I can decompose
$${1\over(x-a)(x-b)} = {1\over(a-b)}({1\over(x-a)}-{1\over(x-b)}) = {1\over(a-b)}({x-b-x+a\over(x-a)(x-b)}) = {a-b \over (a-b)(x-a)(x-b)}$$
and
$${x\over(x-a)(x-b)} = {1\over(a-b)}({a\over(x-a)}-{b\over(x-b)})$$
however fail to decompose $$x^2\over (x-a)(x-b)$$ because standard procedure (substituting $x\to a$ and $x\to b$) produces
$${1\over(a-b)} ({a^2\over x-a} - {b^2\over x-b}) = {1\over(a-b)} ({a^2x - ba^2 - xb^2 + ab^2 \over (x-a)(x-b)}) = {1\over(a-b)} ({x(a^2 - b^2) - ab(a-b) \over (x-a)(x-b)}) = {x(a+b) - ab \over (x-a)(x-b)}$$
This surprisingly implies that $x^2 = x(a+b)-ab$.
I realized that failure is caused by degree of nominator reaching the degree of denominator. I think that this is not an issue particularly for me since I can factor out the $x^n$ as long as I am finding generating function power series coefficients and x just stands for shift. But I am still curious to know
- why
dont tutorials discuss the root of the failure(though you can answer this also) - is the failure at higher degrees?

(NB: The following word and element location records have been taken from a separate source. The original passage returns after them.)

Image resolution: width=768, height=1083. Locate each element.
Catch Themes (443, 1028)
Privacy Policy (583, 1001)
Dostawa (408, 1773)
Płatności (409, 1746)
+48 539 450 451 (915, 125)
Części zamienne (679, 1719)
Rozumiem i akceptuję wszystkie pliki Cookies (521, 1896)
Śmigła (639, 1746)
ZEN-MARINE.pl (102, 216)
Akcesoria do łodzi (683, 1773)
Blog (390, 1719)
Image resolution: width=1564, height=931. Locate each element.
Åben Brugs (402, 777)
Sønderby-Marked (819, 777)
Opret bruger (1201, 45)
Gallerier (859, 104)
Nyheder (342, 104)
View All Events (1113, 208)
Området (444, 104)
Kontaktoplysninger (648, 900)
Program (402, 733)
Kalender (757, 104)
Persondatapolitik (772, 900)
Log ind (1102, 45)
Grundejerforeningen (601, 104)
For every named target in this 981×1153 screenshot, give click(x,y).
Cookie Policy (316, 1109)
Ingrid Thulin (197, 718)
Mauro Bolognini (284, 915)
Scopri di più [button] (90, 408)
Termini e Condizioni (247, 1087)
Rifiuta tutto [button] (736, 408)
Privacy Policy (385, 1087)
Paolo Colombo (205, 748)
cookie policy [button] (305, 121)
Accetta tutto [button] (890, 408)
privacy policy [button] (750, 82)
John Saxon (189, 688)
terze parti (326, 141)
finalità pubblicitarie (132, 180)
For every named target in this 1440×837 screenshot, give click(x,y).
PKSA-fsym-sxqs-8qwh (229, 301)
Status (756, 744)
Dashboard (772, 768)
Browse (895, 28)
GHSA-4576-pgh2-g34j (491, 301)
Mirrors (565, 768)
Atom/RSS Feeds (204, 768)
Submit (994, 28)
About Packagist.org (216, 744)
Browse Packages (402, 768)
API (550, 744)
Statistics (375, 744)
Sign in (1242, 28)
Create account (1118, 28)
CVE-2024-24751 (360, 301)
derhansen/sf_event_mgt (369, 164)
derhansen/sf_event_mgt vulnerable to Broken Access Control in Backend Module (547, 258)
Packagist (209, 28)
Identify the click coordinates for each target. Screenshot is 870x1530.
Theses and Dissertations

- Is it related to why are there more poles than zeroes?
- What is the point of $x^2 = x(a+b)-ab$?
Most simply put if you have $$\frac A{x-a}+\frac B{x-b}$$ and add these together, you get $${(A+B)x-aB-bA\over(x-a)(x-b)}.$$ So such a decomposition can only produce a numerator whose deg is at most 1.